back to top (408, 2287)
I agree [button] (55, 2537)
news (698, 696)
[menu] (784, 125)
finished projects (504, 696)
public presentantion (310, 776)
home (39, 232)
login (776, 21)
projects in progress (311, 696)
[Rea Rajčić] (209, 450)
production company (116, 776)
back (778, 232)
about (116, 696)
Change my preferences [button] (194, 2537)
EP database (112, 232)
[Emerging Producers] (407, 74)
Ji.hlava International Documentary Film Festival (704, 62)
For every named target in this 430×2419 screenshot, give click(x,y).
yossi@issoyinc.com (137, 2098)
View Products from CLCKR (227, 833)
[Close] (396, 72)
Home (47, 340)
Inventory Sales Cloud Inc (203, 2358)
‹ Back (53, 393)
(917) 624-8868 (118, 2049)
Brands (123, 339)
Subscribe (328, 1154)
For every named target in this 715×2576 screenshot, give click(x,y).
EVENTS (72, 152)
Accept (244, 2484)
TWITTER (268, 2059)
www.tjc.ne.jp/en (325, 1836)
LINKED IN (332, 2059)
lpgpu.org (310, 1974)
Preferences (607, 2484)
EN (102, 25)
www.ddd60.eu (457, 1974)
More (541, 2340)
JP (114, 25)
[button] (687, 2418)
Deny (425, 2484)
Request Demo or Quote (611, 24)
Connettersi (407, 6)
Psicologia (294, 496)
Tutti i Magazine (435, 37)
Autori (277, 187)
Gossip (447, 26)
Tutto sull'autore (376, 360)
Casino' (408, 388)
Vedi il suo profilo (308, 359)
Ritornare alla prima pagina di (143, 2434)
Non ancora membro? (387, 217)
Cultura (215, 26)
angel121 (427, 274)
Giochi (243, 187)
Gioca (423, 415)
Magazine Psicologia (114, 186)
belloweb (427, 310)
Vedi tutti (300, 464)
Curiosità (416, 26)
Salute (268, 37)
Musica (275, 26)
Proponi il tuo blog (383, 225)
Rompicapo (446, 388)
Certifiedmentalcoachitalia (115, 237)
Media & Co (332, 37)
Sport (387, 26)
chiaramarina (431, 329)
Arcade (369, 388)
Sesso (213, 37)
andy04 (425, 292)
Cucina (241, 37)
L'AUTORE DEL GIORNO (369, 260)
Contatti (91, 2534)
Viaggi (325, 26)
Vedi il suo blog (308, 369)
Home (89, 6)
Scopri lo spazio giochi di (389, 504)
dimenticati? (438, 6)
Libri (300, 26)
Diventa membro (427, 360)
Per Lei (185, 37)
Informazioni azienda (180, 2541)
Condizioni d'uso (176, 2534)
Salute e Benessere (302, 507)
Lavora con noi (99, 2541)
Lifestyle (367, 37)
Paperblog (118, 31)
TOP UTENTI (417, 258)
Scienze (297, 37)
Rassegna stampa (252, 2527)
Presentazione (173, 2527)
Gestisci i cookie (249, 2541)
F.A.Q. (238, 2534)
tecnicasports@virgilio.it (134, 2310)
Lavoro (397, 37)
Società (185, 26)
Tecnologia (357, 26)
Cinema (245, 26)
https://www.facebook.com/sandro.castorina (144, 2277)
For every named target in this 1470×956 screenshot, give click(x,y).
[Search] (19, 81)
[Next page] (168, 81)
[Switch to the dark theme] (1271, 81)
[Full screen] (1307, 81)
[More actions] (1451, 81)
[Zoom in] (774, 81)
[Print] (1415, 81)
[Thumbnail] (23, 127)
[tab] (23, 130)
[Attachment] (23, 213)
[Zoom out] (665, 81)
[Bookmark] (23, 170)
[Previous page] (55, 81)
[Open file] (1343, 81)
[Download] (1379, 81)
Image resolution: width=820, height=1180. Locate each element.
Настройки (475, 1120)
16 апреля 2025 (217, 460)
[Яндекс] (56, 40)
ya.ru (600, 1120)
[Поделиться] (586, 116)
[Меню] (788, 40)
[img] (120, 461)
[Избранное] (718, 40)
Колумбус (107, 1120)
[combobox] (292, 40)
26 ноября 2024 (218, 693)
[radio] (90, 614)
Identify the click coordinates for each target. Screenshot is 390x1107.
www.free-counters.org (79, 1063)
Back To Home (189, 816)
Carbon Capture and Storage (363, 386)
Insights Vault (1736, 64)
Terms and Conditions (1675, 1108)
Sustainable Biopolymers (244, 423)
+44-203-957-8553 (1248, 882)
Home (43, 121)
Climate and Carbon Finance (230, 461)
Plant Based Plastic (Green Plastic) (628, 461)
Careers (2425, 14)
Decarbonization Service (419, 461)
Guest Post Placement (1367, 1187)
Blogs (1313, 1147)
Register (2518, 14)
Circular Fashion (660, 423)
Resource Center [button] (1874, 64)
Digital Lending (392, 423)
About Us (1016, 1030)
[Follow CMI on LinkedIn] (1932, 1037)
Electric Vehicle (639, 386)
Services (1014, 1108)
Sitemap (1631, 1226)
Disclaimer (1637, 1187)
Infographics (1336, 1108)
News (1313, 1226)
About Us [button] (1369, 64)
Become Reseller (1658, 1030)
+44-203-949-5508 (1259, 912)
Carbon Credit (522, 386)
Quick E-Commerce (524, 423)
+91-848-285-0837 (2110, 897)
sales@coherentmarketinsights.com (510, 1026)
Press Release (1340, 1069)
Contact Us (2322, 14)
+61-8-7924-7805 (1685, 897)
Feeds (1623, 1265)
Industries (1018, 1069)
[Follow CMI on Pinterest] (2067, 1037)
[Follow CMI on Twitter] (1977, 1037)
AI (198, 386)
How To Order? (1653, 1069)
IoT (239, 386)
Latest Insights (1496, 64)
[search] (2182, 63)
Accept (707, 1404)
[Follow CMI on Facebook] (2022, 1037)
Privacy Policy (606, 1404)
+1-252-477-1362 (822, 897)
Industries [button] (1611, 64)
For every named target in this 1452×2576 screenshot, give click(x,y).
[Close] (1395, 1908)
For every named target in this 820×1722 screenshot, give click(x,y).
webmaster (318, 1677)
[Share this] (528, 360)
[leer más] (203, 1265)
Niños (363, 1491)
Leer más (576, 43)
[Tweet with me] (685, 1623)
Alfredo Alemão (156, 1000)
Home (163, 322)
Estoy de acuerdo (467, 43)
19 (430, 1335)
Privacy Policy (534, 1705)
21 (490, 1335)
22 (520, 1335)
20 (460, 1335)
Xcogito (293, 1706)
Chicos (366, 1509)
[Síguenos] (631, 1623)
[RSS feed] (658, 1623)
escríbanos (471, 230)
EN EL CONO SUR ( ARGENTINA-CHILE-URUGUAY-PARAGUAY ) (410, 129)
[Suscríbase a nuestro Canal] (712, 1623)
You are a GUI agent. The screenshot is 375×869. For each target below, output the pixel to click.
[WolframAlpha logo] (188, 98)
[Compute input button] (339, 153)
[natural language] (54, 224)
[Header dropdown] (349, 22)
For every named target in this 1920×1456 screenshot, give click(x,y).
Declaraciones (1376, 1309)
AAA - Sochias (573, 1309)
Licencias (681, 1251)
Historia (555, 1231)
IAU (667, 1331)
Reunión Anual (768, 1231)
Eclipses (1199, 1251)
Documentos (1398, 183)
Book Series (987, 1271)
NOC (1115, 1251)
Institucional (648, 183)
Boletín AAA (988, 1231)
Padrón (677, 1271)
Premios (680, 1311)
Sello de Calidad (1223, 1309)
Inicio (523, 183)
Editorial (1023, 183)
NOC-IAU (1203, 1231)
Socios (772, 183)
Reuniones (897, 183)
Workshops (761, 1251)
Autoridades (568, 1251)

YOUR OBJECTIVE →
Looking at the data above, return every line from the one with "login (776, 21)" down to the one with "Ji.hlava International Documentary", exactly and inclusively.

TASK SOLUTION →
login (776, 21)
projects in progress (311, 696)
[Rea Rajčić] (209, 450)
production company (116, 776)
back (778, 232)
about (116, 696)
Change my preferences [button] (194, 2537)
EP database (112, 232)
[Emerging Producers] (407, 74)
Ji.hlava International Documentary Film Festival (704, 62)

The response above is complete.